Entries supplied:

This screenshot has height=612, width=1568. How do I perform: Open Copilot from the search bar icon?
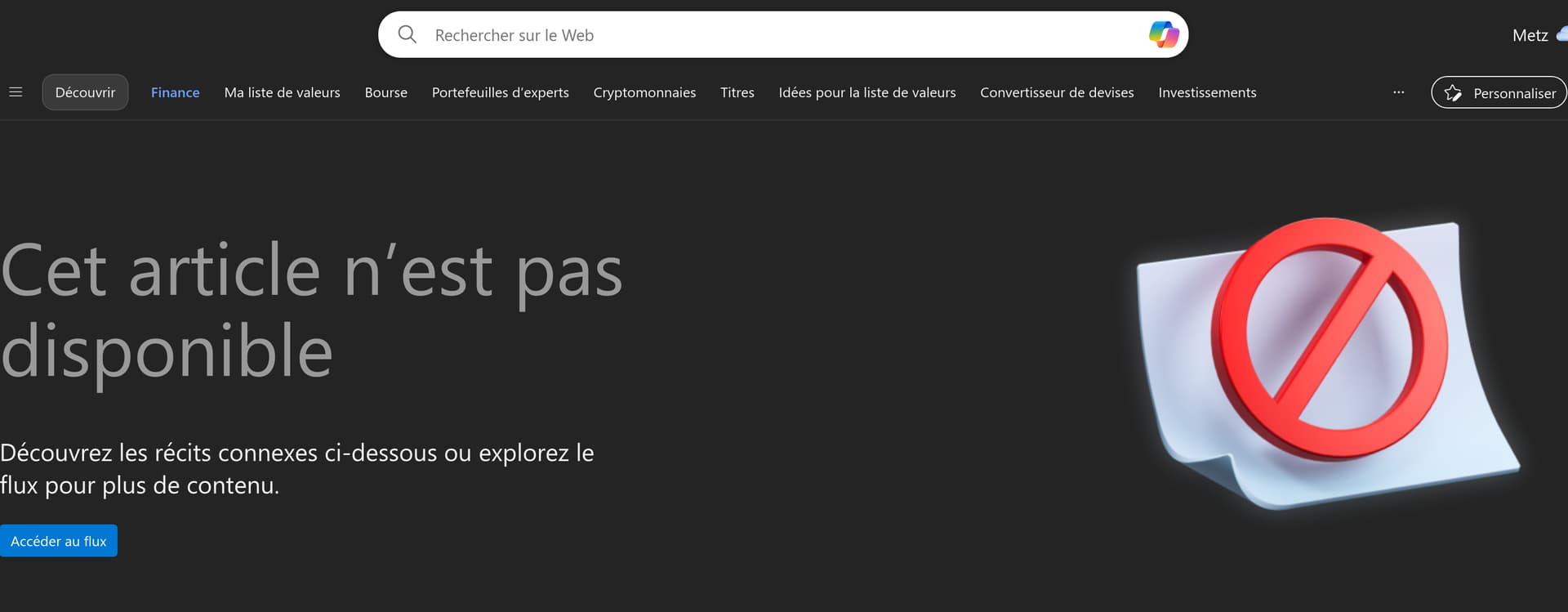[x=1163, y=34]
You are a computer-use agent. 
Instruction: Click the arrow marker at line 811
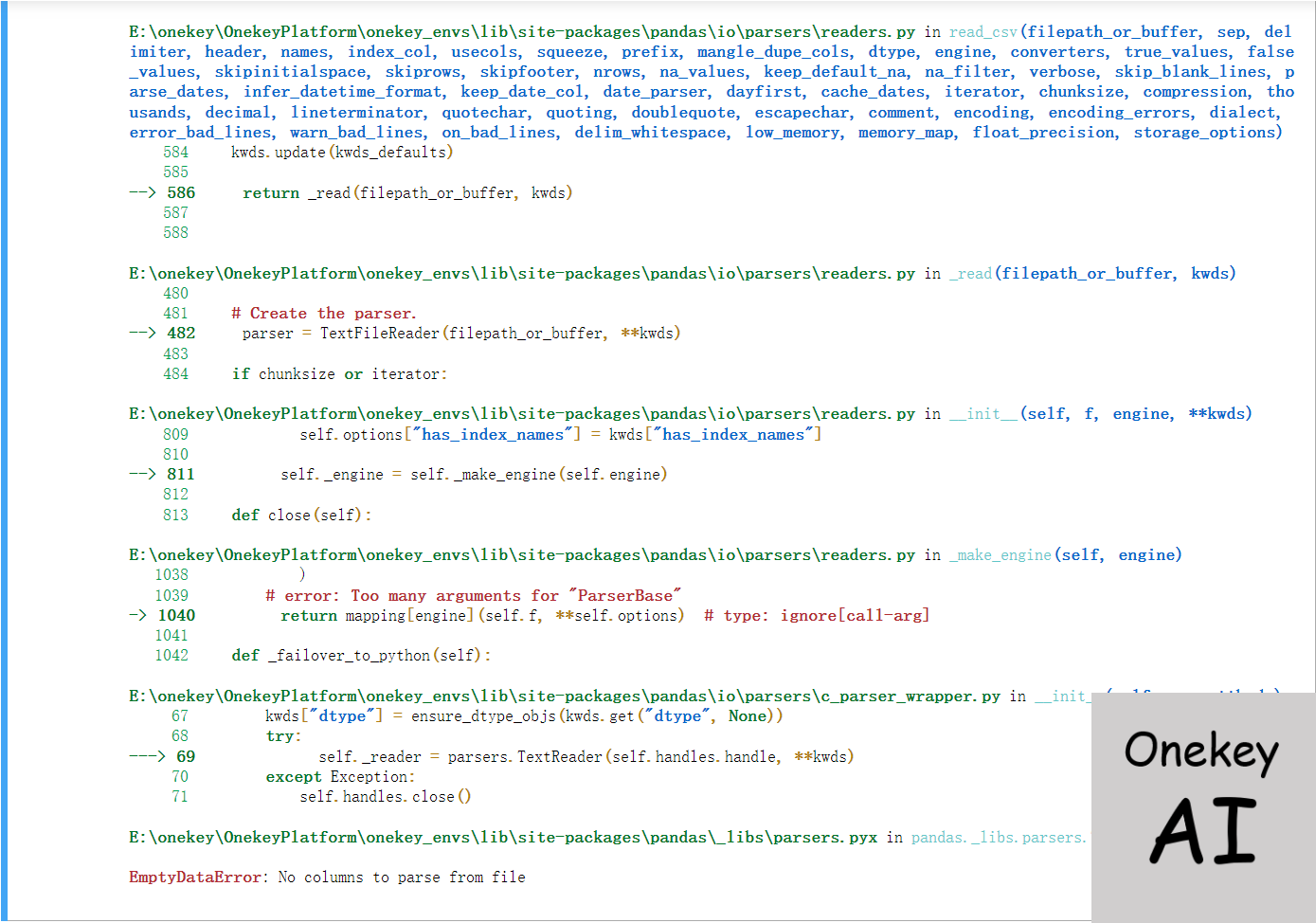tap(142, 474)
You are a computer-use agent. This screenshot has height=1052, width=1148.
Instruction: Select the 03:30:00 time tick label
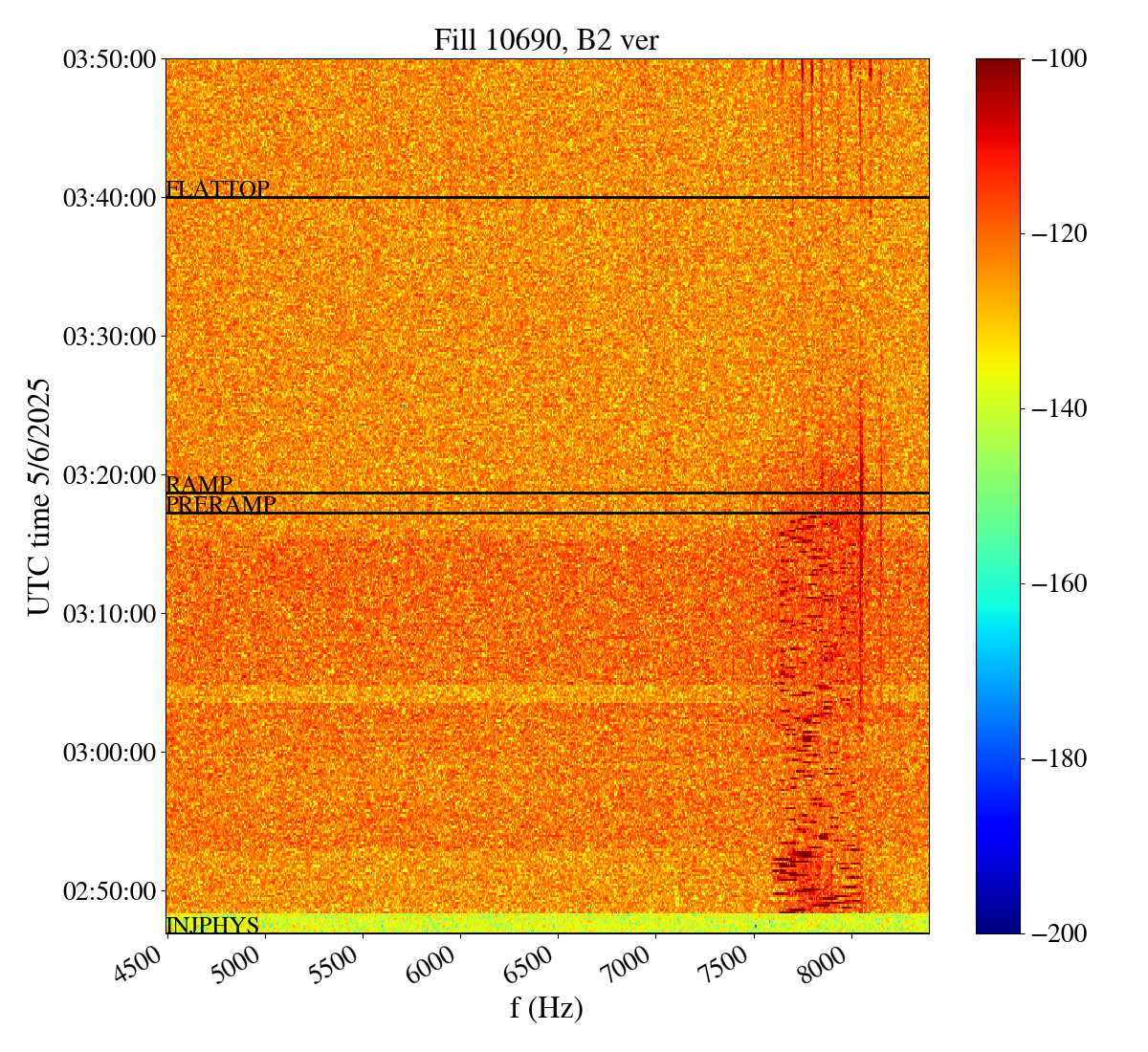click(x=109, y=337)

Work request: Search the lines above for the string "agent", then show every one that has it.

Result:
You are a computer-use agent. 
You are a computer-use agent. This screenshot has height=1052, width=1148.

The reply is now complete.